We have had a two storey extension built on the rear of our semi-detached house. We decided to have a vaulted ceiling on the first floor and on the single storey part of the ground floor. This was to be supported by a king oak truss on each area.
When we had the structural drawings I forwarded these to a few oak frame companies and got quotes. On advice of the builder we went with somebody relatively local, as if there was any issues they would be able to attend and sort it themselves. The oak frame company advised us in July that if we wanted the trusses from September onwards we would have to make a payment for the timber then as all the sawmills in France shut in August, so I forwarded the payment.
Building commenced in August then in September I was contacted by the truss company to say the trusses had been built and were ready for collection. At this stage the foundations had just been poured and no walls had been put up. I was very surprised he had made them without having the exact dimensions and made them off the structural drawings which was very risky. Luckily the ground floor fitted with a little fettling. However the first floor trusses made the ridge of the roof too high and needed adjustment to the point it needed sinking into the wall and a lot of adjustment to the point it does not run parallel with the rafters. This also meant the exterior decorative trusses also made by the oak frame company could not be used on the outside, with the builders having to build one that fitted correctly.
We paid the oak frame company to fit the trusses, but unfortunately paid £600 cash on the morning of the fitting then went to work.
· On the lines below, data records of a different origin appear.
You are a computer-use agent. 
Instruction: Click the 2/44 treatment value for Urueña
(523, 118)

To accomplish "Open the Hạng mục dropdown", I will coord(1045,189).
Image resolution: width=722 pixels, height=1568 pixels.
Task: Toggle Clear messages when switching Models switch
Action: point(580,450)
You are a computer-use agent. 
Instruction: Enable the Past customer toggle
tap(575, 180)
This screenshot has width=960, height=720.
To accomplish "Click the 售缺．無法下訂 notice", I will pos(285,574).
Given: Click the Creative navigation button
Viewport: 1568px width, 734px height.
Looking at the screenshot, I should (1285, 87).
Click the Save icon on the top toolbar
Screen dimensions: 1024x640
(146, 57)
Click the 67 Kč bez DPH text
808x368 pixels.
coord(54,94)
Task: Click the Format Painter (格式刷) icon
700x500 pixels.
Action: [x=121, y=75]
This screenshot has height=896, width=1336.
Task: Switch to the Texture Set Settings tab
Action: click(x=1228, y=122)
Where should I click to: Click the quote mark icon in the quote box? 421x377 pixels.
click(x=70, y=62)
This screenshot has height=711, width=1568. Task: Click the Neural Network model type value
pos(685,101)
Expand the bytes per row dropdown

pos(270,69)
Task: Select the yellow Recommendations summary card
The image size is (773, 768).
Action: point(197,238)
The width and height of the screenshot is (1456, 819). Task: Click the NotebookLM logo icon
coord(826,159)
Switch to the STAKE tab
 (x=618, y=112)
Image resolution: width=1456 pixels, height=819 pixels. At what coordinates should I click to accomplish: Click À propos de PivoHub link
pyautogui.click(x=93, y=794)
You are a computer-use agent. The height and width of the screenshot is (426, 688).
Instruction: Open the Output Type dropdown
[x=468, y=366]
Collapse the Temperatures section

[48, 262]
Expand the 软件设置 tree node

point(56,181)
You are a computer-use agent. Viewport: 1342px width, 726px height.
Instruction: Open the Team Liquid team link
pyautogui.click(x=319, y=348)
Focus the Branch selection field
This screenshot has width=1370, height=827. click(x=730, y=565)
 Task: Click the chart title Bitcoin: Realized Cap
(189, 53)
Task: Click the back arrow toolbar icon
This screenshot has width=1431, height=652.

We later learned they only assembled the trusses, then left saying the rest of the work was the builder's job - which is not really the definition of 'fitting' to me. So this created additional charges from our builder.
On approaching the oak frame company they have just stated they can not be held responsible for the mistakes of others shifting the blame either onto the architects or builders for not building to the exact dimensions on the plans. But in my mind the trusses should not have been built until the walls were up and the ridge height was known. Once the trusses were built he was obviously demanding more money for the completed trusses which I didn't pay until on site but as they were not assembled it was impossible to know they were not the correct size.
Where do I stand on claiming the cost of the unused exterior trusses that could not be used and the additional cost incurred for trying to make the trusses fit? To make matters worse it is apparent that the ground floor truss has woodworm two years on, so obviously had it when supplied.